William studied for Bachelor of Music at the Elder Conservatorium of Music around 1888: piano under Gotthold Reimann and organ under John Ellis.
William Pybus, a near-contemporary, was a fellow-student.

He served briefly as organist at St. Paul's Anglican church in Port Adelaide, followed by Kent Town Wesleyan Methodist Church from 1890 to 1893, then began working in conjunction with organ-builder J. E. Dodd soon after he took over the business of Fincham & Hobday, setting up an organ teaching studio at their factory in Twin Street.

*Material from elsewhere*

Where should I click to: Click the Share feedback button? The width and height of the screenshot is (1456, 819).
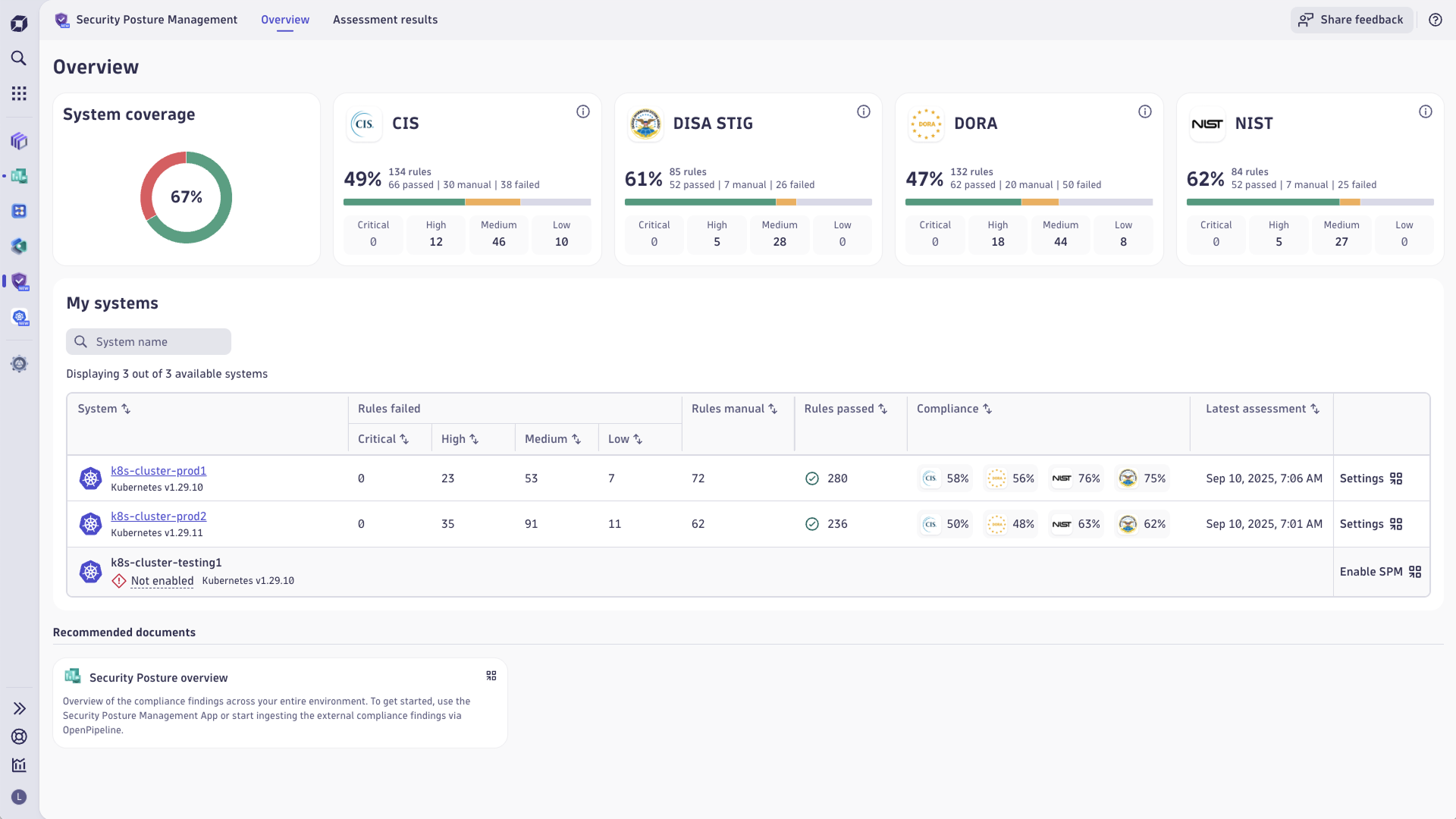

He was appointed musical director, choirmaster and organist at Clayton Congregational Church in May 1895 at a salary of £50 per annum. The original church instrument, which though of good make, was old and somewhat limiting, and following a donation of £1,000 from Sir Edwin Smith, Sanders ordered a new one, built in Adelaide by the firm of J. E. Dodd of Twin Street, which was duly installed and opened by Sanders on 8 September 1897.
He resigned his post in 1916, and his replacement, pro tem, was Harold Wylde.
He remained a worshipper at Clayton for many years, sometimes giving organ recitals, on occasion as a duet with his son Ray.

==Other activities==
He was frequently called on to judge choir competitions and musical contests in the city and country centres.

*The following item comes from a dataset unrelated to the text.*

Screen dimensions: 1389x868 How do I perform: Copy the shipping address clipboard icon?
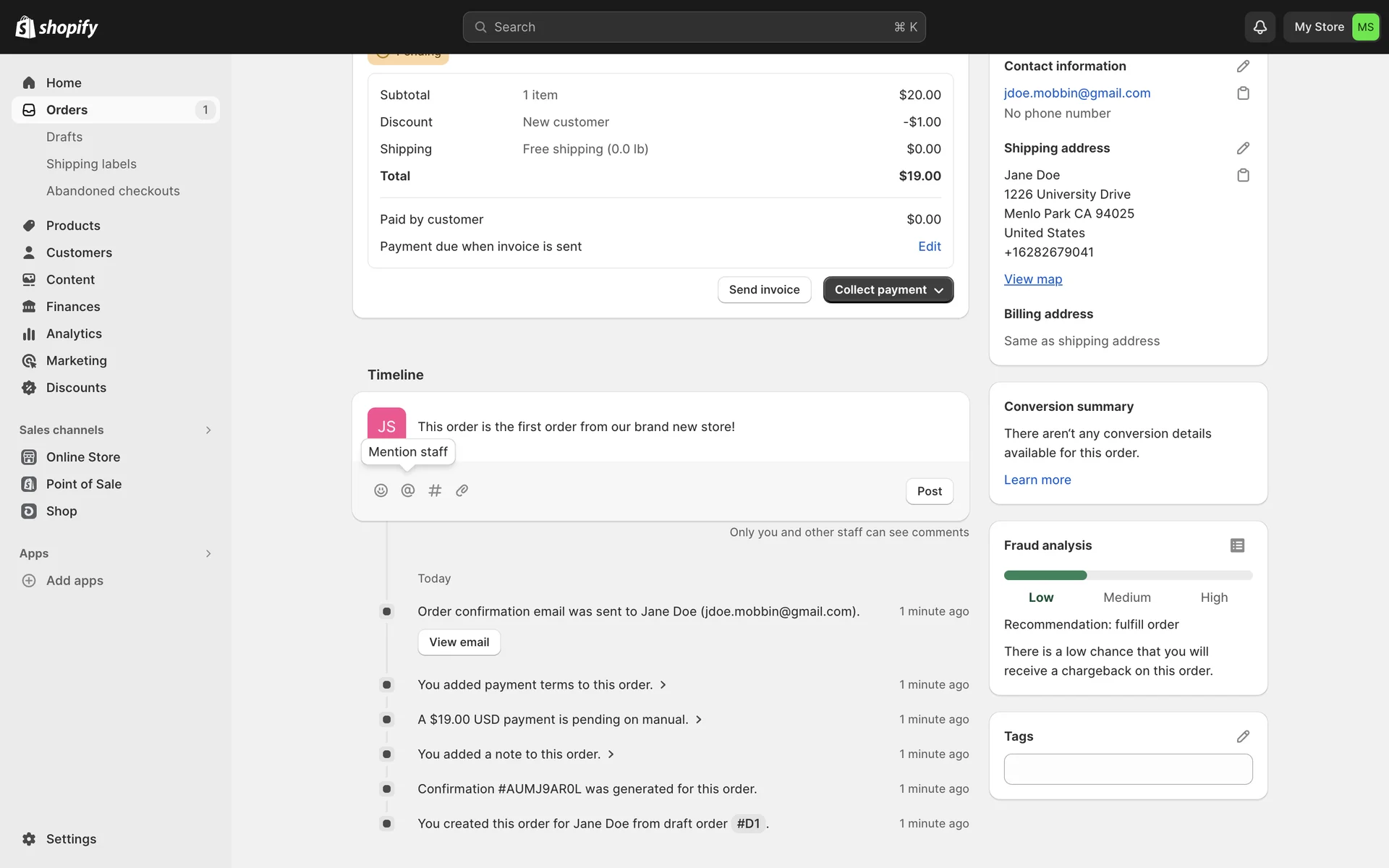coord(1243,175)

He wrote, as "Musicus", the column Musical Notes for the Evening Journal and the South Australian Register from 1897 to 1911, and served as the paper's music critic. He was one of the first to predict future greatness for Peter Dawson. A similar Musical Notes column, also bylined "Musicus", ran in the Daily Herald in 1920 and 1921. This may have been Sanders, but the style of writing bears little resemblance to the Evening Journal pieces.
Sanders edited a paper called Music from 1896 to 1900.

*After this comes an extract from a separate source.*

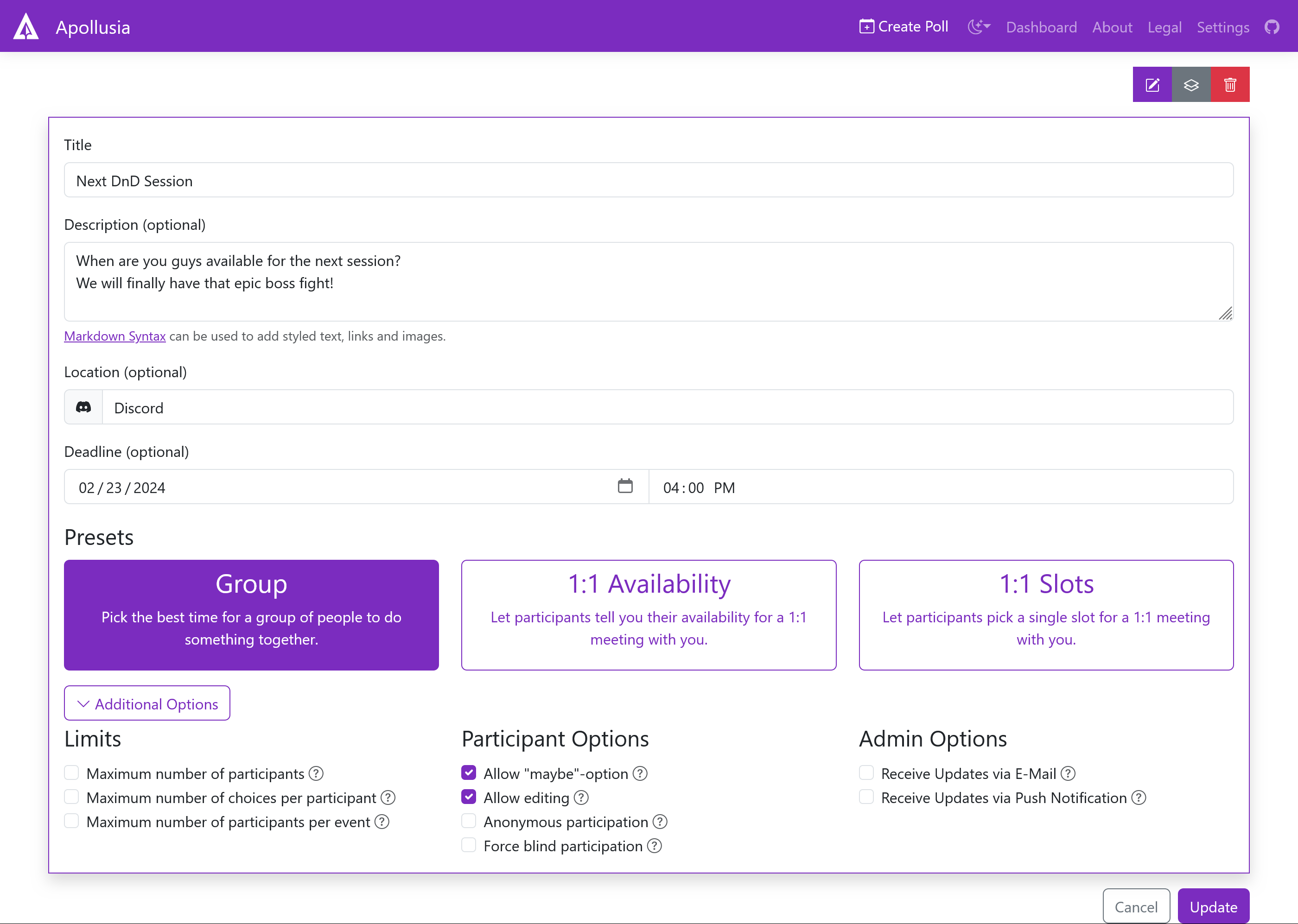Enable Maximum number of participants checkbox

click(x=72, y=772)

In 1913 or earlier he established "Sanders' Piano Warehouse" at 81 Grenfell Street, selling pianos and organs. The firm was still operating in 1950, managed or owned by Ray Sanders.

==Family==
Charles Sanders (c. 1846 – 10 July 1891) married Sarah Rhoda Veysey (c. 1844 – 27 August 1890) in 1866
- William Sanders (June 1867 – 1955) married Amy Delbridge (c. 1868 – 27 October 1899) of Melbourne on 12 April 1893. She was sister of Pearce Delbridge.
- Harold William Sanders (1893 – ), a gifted student, was a professor of Mathematics at University of Western Australia, married Isobel Nowell Armstrong, daughter of an Anglican clergyman, on 31 July 1920; they moved to Adelaide where he lectured at Adelaide University.
- John Veysey Sanders (1924–1987) was a materials sciences physicist, a pioneer in high-resolution electron microscopy.
- Irma Sanders (1894 – 2 April 1919), trained as a teacher, died in Kadina.
- Raymond Charles "Ray" Sanders (1896–1989) married Anita Rowena Nadira Miller on 21 July 1923. Another musician, he ran Sanders' Piano Warehouse on Grenfell street.
William Sanders married again, to Ada Hazel Garden (1887–1971) on 19 May 1913
- Robert William Sanders (1917–1996)
- William Charles Sanders (1919 – )
- Hazel "Zell" Sanders (7 November 1921 – ) had some success as a ballerina.
Their home for many years was at 2 Charles Street, Norwood.

Relationship, if any, to William Charles Sanders (c. 1829 – 20 February 1896) who on 24 December 1859 married Jane Pybus (c. 1833 – 19 January 1883), sister of noted SA organist W. R. Pybus, is not known.